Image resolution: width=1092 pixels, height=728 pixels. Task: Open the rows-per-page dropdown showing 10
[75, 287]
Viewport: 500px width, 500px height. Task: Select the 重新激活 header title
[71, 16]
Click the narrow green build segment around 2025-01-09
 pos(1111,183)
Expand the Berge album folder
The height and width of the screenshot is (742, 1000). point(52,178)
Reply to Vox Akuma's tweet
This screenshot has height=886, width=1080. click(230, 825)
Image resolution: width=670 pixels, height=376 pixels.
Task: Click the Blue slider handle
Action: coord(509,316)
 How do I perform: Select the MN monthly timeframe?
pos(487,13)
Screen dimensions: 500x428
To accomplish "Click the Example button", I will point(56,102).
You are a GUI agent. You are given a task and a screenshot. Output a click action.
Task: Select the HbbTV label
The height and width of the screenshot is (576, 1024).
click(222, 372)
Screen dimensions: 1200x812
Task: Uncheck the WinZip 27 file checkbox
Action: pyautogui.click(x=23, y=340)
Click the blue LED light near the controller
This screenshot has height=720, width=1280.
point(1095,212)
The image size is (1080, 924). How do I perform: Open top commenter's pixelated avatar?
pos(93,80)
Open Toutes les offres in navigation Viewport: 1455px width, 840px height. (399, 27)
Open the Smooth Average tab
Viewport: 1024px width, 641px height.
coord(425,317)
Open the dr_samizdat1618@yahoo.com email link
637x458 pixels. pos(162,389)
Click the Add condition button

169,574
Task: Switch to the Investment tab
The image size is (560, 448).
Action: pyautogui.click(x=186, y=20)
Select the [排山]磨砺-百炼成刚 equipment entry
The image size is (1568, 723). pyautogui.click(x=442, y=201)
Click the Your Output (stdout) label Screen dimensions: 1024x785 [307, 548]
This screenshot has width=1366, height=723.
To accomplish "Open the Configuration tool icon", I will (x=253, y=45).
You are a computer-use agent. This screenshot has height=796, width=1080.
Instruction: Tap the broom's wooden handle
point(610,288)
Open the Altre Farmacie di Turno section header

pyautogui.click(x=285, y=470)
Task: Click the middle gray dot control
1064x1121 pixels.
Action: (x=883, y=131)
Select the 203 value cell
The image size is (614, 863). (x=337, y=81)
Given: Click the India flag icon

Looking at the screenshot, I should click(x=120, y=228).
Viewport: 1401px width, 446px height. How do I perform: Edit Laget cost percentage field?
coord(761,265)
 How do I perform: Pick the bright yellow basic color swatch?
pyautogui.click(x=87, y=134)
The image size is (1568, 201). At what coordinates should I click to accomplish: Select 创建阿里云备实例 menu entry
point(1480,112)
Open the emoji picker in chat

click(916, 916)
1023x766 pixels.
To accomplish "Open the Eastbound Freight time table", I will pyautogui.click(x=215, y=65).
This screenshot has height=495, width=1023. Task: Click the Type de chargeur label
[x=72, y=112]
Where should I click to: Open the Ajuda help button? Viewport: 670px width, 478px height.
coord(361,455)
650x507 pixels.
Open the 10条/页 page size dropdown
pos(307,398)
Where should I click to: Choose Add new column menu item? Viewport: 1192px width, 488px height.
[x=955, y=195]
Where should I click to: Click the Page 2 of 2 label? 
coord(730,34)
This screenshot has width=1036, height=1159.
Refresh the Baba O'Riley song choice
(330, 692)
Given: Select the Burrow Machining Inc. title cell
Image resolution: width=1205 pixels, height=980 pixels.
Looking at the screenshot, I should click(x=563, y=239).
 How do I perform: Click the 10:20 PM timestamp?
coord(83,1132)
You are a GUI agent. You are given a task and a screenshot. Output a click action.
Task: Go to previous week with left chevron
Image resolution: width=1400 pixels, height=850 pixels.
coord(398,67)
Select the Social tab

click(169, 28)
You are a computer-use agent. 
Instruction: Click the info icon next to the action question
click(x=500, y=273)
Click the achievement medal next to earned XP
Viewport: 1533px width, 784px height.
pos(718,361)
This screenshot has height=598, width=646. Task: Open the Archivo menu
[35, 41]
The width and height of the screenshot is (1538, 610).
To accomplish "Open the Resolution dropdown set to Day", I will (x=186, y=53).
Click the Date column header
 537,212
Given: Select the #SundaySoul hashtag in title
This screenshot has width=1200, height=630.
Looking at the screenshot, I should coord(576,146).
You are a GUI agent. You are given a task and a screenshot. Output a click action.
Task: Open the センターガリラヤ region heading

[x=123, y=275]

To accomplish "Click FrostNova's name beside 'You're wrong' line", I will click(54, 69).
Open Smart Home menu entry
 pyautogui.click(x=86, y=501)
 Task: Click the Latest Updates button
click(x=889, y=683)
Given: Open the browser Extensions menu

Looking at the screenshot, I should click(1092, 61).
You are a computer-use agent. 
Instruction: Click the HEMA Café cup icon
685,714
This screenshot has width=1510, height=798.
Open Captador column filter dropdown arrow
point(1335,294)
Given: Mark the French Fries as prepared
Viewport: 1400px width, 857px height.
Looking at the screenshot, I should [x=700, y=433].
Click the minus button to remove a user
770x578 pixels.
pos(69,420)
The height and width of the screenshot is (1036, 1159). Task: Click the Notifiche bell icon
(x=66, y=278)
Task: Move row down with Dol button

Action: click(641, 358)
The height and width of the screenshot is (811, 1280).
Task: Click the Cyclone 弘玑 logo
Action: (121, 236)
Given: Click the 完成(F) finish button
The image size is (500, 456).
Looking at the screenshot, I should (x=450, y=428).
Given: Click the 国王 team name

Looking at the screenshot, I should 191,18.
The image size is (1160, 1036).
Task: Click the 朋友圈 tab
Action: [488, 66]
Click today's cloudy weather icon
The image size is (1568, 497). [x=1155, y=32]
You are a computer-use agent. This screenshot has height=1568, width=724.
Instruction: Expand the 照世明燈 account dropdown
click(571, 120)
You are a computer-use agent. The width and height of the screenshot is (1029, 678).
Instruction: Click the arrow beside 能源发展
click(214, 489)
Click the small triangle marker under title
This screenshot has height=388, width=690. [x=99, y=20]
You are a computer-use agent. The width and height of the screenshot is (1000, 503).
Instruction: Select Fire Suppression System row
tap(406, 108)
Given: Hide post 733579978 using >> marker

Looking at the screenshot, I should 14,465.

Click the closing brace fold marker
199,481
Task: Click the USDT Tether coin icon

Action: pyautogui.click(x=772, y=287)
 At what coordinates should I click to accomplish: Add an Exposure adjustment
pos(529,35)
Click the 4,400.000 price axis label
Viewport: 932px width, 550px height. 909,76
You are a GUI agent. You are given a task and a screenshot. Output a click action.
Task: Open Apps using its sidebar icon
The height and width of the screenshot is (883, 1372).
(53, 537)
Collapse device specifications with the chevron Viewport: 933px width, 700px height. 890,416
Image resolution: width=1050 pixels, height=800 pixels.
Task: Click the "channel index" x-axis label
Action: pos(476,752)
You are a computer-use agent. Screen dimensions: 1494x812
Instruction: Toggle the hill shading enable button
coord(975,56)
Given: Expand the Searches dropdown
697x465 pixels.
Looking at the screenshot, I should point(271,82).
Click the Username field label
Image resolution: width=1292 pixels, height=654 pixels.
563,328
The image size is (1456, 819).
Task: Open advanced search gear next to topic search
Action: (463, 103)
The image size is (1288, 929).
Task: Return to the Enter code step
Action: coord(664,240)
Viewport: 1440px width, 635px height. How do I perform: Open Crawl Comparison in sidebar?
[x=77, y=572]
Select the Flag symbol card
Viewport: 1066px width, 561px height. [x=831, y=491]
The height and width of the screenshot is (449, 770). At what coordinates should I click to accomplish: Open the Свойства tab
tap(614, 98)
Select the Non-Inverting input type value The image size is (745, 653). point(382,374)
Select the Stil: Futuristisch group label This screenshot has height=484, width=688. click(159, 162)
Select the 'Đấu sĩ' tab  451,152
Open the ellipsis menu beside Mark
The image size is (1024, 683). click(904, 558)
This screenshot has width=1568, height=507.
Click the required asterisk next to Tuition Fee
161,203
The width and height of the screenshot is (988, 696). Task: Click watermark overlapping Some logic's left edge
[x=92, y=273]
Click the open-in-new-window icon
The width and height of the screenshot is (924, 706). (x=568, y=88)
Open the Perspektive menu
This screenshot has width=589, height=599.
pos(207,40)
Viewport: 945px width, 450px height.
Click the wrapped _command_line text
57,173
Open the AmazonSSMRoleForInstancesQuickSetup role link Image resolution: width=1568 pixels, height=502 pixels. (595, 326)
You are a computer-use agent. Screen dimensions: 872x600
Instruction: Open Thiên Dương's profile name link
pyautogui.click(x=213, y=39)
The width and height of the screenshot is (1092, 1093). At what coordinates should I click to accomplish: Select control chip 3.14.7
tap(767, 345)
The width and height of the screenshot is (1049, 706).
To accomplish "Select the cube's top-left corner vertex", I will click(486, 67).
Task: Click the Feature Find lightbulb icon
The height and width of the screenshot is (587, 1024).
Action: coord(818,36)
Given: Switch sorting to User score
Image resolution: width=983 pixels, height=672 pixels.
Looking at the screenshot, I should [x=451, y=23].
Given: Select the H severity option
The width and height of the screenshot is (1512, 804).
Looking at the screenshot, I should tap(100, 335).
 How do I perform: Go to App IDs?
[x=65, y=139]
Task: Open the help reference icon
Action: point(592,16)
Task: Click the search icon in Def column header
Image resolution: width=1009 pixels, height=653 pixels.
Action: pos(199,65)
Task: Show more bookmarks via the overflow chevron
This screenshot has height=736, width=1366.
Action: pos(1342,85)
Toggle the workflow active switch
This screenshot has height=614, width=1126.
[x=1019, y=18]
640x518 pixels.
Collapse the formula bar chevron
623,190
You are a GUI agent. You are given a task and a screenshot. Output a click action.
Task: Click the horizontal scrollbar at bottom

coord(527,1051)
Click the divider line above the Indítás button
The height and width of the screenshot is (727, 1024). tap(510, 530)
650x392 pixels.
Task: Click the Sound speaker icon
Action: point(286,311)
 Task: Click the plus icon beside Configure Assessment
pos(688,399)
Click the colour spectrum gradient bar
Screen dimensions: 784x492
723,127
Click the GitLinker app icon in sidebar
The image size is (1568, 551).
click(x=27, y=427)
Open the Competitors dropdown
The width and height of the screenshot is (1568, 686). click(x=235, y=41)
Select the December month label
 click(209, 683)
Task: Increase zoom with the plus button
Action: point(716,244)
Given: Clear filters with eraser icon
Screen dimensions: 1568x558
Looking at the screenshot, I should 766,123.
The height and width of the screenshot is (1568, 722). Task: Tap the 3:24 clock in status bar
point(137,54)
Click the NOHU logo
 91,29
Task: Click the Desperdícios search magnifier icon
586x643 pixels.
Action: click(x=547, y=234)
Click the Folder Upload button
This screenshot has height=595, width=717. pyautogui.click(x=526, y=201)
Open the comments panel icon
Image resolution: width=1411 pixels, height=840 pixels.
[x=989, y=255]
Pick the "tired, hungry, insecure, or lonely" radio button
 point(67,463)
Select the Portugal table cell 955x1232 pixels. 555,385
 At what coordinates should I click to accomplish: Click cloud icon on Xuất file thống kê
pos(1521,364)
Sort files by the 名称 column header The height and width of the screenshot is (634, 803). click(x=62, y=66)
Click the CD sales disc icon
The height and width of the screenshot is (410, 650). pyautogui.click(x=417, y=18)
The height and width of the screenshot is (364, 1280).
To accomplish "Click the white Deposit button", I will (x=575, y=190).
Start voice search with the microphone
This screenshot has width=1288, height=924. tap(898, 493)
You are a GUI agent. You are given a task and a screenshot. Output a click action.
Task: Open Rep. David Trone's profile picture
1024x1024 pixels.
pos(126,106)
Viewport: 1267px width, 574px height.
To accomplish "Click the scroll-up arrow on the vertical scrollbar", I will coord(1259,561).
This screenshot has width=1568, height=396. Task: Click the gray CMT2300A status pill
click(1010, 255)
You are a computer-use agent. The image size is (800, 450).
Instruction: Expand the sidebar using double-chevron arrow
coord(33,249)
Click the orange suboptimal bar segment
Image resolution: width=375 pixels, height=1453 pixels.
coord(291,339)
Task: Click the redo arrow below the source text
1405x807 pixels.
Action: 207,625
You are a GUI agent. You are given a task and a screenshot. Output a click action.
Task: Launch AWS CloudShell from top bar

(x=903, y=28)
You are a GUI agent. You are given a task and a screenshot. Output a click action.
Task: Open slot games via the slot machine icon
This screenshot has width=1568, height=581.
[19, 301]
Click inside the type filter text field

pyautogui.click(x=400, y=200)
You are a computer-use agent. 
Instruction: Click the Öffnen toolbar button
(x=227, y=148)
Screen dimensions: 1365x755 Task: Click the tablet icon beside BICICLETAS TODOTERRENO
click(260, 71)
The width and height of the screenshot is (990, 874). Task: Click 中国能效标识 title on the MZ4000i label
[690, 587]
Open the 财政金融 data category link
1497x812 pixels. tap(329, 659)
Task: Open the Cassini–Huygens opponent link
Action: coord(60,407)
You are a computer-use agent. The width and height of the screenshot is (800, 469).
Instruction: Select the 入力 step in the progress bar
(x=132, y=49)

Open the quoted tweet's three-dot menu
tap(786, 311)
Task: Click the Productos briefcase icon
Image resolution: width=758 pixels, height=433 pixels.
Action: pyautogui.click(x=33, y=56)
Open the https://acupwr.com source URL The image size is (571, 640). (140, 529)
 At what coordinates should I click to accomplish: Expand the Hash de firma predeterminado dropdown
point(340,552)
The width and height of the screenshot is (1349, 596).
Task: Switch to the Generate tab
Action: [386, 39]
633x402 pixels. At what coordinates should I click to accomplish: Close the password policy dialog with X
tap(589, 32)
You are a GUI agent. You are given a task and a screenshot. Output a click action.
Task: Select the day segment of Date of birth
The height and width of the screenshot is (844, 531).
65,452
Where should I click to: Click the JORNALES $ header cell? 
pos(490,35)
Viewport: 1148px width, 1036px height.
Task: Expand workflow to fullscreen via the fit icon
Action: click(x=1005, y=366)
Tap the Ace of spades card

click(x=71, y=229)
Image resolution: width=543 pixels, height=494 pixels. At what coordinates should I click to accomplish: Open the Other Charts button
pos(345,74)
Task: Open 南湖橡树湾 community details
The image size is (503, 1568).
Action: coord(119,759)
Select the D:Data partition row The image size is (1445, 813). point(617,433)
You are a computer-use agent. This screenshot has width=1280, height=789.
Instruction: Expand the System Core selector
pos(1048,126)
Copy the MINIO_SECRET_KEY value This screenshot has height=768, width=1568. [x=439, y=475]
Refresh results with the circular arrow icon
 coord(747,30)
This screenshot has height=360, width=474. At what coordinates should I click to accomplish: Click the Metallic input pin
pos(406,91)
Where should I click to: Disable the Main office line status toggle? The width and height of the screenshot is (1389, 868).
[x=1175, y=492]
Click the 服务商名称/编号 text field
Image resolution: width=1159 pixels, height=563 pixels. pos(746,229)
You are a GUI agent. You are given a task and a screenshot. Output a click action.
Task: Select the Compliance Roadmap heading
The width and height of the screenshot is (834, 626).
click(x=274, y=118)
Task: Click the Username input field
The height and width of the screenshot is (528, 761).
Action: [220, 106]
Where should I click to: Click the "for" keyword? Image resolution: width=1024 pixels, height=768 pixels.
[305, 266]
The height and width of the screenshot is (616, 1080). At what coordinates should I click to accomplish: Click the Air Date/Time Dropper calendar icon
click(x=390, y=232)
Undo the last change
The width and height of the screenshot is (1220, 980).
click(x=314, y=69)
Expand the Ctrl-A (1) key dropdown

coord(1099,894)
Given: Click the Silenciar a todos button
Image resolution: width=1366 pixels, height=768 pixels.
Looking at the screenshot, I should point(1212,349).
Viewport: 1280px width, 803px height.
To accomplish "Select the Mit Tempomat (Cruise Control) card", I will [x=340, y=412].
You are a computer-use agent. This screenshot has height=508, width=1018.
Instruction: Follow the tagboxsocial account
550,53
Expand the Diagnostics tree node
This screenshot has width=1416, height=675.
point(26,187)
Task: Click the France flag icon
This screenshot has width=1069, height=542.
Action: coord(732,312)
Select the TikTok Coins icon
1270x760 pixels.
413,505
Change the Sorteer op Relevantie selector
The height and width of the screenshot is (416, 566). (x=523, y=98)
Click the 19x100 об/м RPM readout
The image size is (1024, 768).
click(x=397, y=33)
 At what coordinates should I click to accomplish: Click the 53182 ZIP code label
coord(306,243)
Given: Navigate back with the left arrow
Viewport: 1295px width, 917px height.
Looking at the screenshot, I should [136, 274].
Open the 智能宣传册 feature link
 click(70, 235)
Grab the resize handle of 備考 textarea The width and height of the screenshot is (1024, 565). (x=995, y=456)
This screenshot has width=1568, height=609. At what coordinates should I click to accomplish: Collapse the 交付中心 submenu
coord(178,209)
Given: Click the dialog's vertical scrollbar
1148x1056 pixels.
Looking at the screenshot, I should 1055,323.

============

In the listing, return each line containing the string "will".

[SOLUTION FOR THIS EXERCISE]
To accomplish "Click the Example button", I will point(56,102).
To accomplish "Open the Configuration tool icon", I will (x=253, y=45).
To accomplish "Open the Eastbound Freight time table", I will pyautogui.click(x=215, y=65).
To accomplish "Open the Resolution dropdown set to Day", I will (x=186, y=53).
To accomplish "Click FrostNova's name beside 'You're wrong' line", I will click(54, 69).
To accomplish "Select the cube's top-left corner vertex", I will click(486, 67).
To accomplish "Click the white Deposit button", I will (x=575, y=190).
To accomplish "Click the scroll-up arrow on the vertical scrollbar", I will coord(1259,561).
To accomplish "Select the Mit Tempomat (Cruise Control) card", I will [x=340, y=412].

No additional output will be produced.